Saved data entries

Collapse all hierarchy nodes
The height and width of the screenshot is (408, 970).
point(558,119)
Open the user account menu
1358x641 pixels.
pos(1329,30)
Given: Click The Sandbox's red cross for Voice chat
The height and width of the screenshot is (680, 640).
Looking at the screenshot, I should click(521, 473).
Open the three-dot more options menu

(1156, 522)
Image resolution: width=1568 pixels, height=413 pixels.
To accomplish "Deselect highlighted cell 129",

* * *

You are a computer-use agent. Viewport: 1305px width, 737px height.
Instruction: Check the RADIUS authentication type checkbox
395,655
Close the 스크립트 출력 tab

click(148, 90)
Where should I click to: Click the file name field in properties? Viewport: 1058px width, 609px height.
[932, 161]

--

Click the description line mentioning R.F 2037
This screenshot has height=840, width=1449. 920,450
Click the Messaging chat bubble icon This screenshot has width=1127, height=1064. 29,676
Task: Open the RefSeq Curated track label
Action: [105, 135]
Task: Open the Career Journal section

Problem description
What are the lines, exactly as written above, from the line with "Open the user account menu" to the line with "Image resolution: width=1568", both included? Output only those.

Output
Open the user account menu
1358x641 pixels.
pos(1329,30)
Given: Click The Sandbox's red cross for Voice chat
The height and width of the screenshot is (680, 640).
Looking at the screenshot, I should click(521, 473).
Open the three-dot more options menu

(1156, 522)
Image resolution: width=1568 pixels, height=413 pixels.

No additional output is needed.